When run without the Debugger's influence, it would seem that something inside
LIBRTL tries to modify memory at an address in the SYS$SSISHR code, which
results in an access violation.

.4> %SYSTEM-F-ACCVIO, access violation, reason mask=00, virtual 
.4> address=7FF91FC0, PC=0134BD74, PS=0000001B

When run under the Debugger, the Debugger itself incurs an access violation,
trying to read from the top of P1 space somewhere, presumably in the course of
trying to deal with the application's ACCVIO, which this time appears to occur
at the same place in LIBRTL but which is writing to a slightly different address
(which looks like it might be in part of the heap, perhaps a thread stack guard
page):

.4> %SYSTEM-F-ACCVIO, access violation, reason mask=04, virtual 
.4> address=011BFE90, PC=8042479C, PS=0000001B


I don't know what is prompting LIBRTL to try to do this write.  It would be
interesting to know what routine 8042479C is in, if someone had the time to
chase that down, but it's probably something to do with raising a condition.
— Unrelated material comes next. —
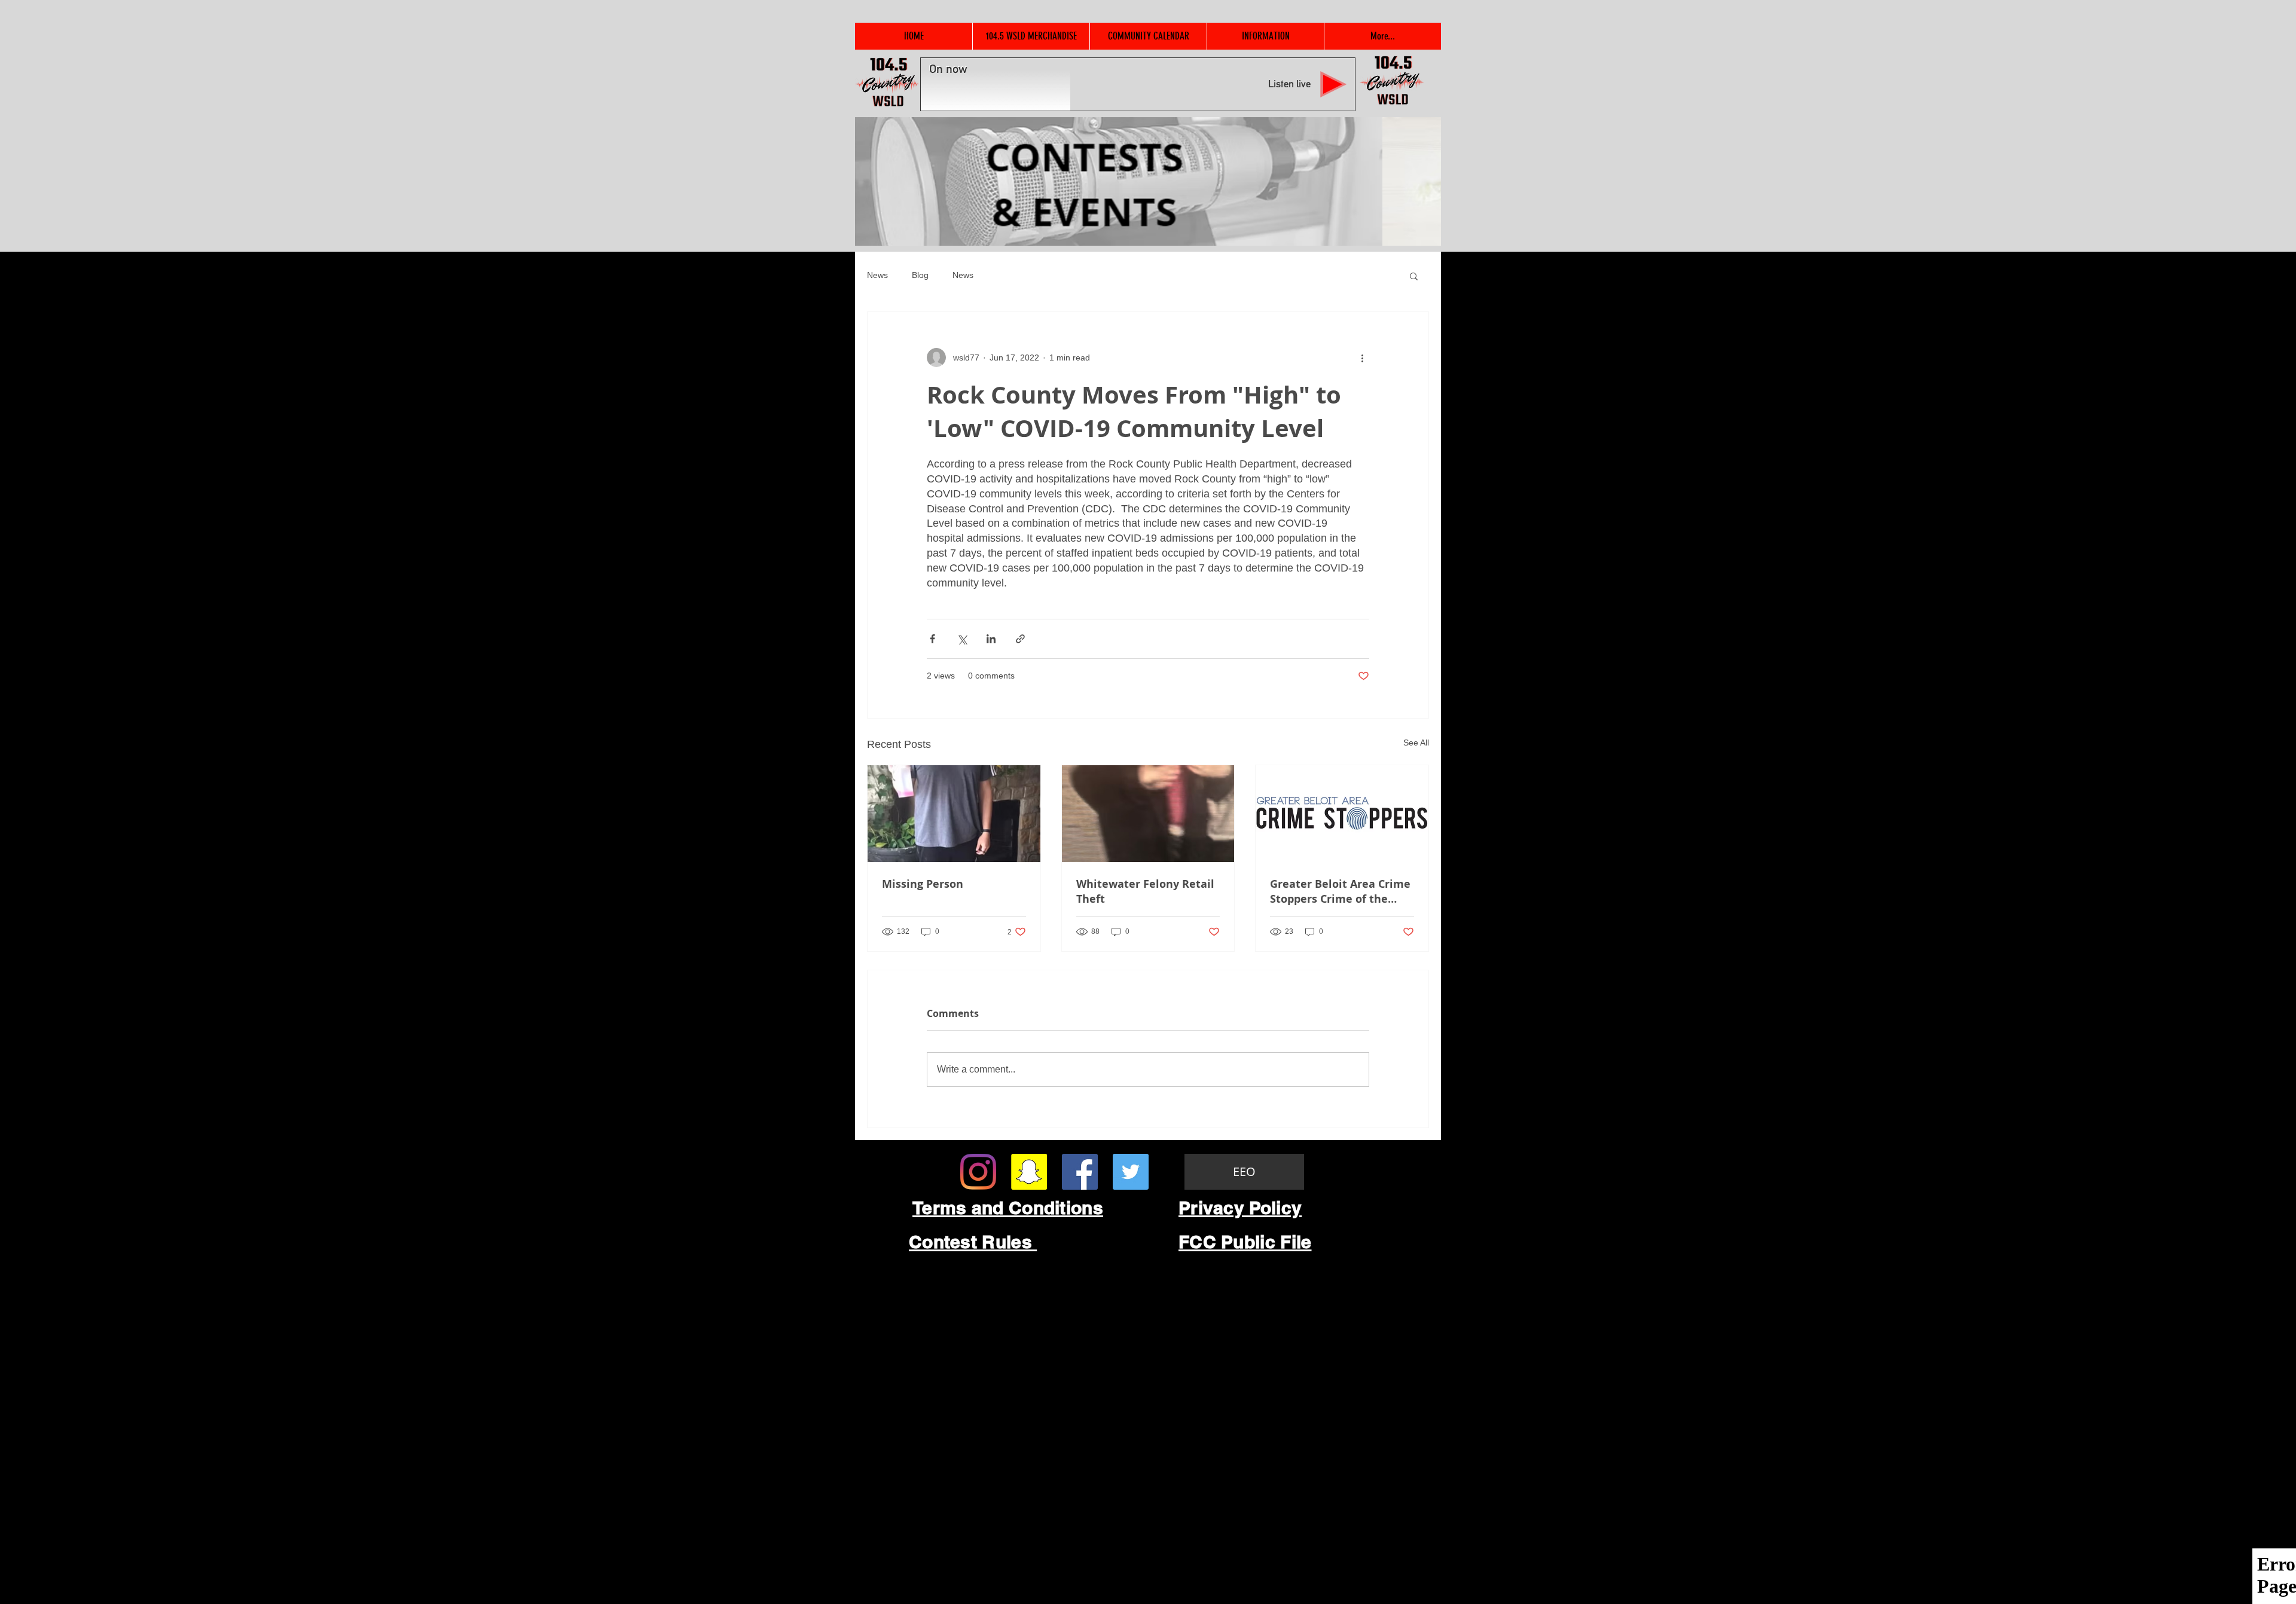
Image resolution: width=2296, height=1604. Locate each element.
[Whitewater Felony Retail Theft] (1148, 813)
In the absence of anything more incriminating, I still suggest that the problem
is a memory corruptor (e.g., an uninitialized automatic pointer variable or an
instance of writing outside array bounds) which is causing this problem.  (Or,
possibly, a call to DECthreads with an invalid or non-existent object handle.)


.4> %DEBUG-W-DWNOT1PROC, the 1 process debugger cannot be run in DECwindows mode

BTW, is there some reason why the customer is running the 1-process debugger? 
They might have better (different) luck running the multiprocess debugger...



				Webb